PROMPT
Gather every line of the listing below that contains the string "screenshot", treating uppercase and lowercase letters as distinct.

RECORDS SUPPLIED
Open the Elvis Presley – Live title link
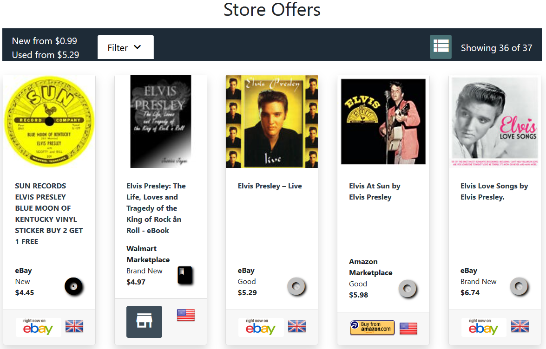Image resolution: width=546 pixels, height=349 pixels. pyautogui.click(x=270, y=186)
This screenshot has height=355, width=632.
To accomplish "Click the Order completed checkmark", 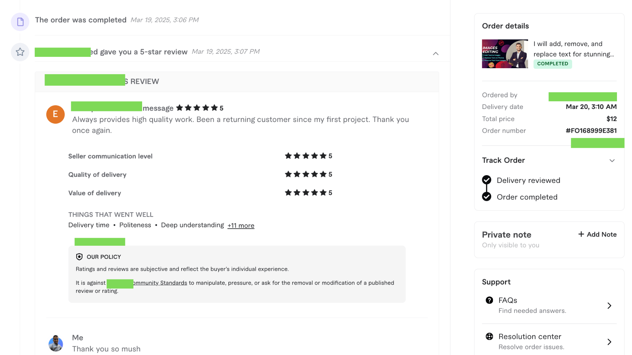I will 487,197.
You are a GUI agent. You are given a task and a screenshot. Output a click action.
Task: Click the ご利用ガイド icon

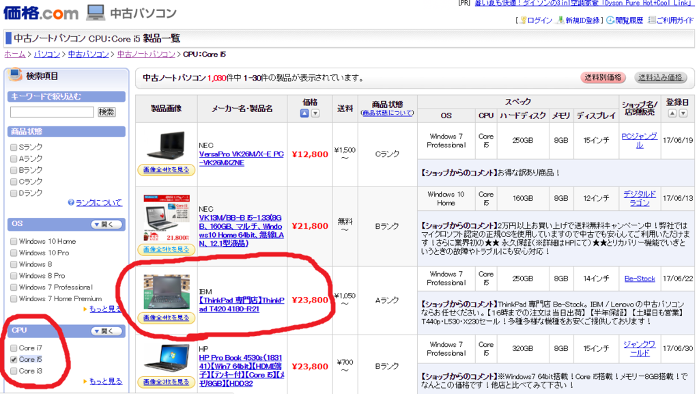(651, 20)

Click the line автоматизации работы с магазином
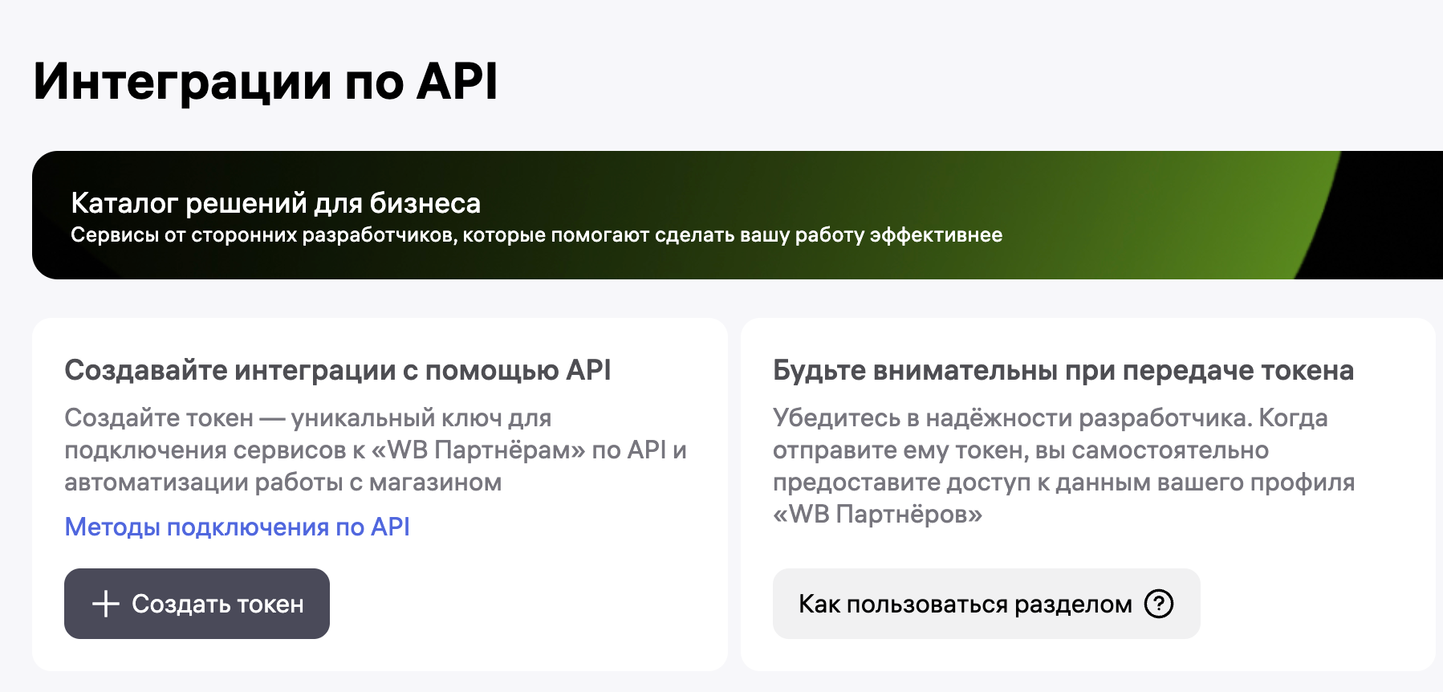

SOLUTION
This screenshot has height=355, width=632.
You are a GUI agent. You are given a task and a screenshot. Output a click action.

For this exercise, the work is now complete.